Karthik Ramanna tells us why traditional tools will not help in navigating today's volatile social landscape
Karthik Ramanna is professor of business and public policy at University of Oxford’s Blavatnik School of Government, and author of The Age of Outrage: How to Lead in a Polarized World. In an interview with Forbes India, he explains why managing for this age of outrage needs to be a core capability for today’s leaders, and suggests a five-part framework to guide them. Edited excerpts:
Q. What brought you to writing this book?

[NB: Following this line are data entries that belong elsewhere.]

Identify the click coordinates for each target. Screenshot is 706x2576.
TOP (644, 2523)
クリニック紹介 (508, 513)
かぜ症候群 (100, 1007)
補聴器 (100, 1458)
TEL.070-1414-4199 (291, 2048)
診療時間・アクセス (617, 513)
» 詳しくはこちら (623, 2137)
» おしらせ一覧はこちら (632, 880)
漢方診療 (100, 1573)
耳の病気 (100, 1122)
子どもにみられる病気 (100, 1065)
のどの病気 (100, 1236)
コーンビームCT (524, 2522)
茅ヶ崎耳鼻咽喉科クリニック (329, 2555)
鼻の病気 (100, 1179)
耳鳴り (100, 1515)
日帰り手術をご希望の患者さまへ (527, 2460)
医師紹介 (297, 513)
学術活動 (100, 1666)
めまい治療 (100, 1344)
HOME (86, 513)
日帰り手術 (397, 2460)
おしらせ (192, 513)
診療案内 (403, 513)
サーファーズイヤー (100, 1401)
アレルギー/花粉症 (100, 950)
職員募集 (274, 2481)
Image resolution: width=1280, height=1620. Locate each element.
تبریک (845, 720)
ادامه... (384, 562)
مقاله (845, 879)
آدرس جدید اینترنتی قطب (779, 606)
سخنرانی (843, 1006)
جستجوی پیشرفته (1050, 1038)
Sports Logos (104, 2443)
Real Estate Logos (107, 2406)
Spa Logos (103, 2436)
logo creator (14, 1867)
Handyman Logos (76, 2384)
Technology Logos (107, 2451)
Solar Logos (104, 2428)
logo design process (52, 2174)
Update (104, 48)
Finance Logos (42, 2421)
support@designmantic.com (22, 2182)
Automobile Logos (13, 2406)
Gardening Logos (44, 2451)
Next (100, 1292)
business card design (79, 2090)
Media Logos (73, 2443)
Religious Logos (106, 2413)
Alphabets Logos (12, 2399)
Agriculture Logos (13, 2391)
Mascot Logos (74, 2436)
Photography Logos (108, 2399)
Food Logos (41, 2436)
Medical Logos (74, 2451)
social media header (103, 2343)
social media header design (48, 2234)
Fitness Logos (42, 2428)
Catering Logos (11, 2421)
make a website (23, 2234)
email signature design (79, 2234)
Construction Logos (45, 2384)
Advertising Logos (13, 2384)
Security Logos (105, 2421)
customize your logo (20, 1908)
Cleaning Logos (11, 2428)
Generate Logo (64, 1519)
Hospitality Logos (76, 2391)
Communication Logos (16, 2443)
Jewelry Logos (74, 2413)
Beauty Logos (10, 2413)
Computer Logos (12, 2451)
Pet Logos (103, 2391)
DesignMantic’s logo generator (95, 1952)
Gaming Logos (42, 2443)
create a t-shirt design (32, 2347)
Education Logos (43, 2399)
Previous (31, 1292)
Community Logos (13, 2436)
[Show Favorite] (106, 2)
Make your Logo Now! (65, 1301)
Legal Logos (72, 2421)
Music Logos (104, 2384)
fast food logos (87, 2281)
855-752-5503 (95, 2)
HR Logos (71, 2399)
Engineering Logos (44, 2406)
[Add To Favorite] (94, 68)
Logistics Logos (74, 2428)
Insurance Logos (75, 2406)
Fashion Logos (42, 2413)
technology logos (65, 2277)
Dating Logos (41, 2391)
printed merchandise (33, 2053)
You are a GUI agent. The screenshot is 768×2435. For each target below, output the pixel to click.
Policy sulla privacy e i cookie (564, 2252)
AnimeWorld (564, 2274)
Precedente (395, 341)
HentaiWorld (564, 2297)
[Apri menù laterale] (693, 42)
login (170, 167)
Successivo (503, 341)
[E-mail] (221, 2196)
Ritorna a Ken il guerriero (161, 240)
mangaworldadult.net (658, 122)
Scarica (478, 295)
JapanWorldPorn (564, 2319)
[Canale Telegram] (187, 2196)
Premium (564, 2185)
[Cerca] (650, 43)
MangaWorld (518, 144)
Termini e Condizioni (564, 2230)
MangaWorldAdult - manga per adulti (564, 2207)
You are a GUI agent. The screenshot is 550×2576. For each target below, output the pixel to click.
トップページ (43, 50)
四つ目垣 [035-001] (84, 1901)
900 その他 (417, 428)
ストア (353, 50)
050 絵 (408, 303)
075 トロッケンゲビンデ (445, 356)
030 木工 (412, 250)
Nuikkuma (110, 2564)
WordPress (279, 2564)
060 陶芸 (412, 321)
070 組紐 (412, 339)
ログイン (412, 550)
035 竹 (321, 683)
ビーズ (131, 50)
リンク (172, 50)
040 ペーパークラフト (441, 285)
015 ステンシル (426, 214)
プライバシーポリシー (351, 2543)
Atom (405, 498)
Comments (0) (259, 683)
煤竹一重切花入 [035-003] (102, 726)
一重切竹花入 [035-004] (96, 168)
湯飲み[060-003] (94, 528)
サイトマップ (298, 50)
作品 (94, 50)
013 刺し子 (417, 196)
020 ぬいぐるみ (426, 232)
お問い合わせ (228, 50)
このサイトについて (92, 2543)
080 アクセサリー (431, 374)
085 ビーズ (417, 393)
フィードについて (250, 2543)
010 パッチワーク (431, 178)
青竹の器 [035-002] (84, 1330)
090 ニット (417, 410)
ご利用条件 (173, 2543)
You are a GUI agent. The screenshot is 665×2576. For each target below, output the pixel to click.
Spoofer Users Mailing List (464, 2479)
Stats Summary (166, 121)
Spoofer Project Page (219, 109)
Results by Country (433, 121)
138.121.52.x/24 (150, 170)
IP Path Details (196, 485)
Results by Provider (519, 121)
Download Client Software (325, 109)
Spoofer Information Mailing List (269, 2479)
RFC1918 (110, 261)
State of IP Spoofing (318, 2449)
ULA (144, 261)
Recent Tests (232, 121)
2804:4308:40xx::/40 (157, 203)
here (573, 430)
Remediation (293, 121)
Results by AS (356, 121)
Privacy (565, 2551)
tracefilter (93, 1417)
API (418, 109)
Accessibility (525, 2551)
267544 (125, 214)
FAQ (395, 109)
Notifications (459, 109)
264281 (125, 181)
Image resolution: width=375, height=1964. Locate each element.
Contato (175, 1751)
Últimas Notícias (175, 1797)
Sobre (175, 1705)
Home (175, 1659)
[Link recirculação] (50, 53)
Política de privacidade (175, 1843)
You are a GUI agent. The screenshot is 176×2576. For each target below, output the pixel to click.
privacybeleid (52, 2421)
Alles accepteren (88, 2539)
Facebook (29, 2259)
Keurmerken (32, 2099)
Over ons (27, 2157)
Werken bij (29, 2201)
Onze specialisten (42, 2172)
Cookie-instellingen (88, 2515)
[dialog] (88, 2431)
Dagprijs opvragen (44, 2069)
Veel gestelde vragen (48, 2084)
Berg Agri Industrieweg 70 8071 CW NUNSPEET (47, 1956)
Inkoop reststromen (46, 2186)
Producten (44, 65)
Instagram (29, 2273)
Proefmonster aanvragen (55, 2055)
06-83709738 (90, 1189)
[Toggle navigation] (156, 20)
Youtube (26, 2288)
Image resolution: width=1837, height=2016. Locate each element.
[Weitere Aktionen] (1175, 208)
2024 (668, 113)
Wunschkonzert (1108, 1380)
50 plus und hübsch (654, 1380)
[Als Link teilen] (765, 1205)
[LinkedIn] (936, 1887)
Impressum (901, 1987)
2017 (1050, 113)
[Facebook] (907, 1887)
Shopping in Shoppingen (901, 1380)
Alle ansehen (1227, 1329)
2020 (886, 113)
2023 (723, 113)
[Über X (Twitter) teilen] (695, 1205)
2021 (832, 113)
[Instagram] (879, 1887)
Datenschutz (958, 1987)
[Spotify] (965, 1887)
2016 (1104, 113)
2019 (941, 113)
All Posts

I wrote this book because I was dealing with the question of leading in a polarised world myself in the context of my role as director of the Master of Public Policy Program at Oxford. Over the course of the years that I led the programme, we educated about 1,000 public leaders from nearly 150 different jurisdictions. They came from settings as diverse as China and the United States, Russia and Ukraine, Israel and Palestine, India and Pakistan. While all of them were motivated by a spirit of public service, they had very different perspectives on what constituted good social outcomes or good practice in government. So, finding ways in which we could bridge those divisions was really important to me.
The divisions we experienced among these prospective public leaders was simply a reflection of the wider divisions in society. The age of outrage is a very real phenomenon we are confronting, not just across jurisdictions and countries, but within countries and within societies.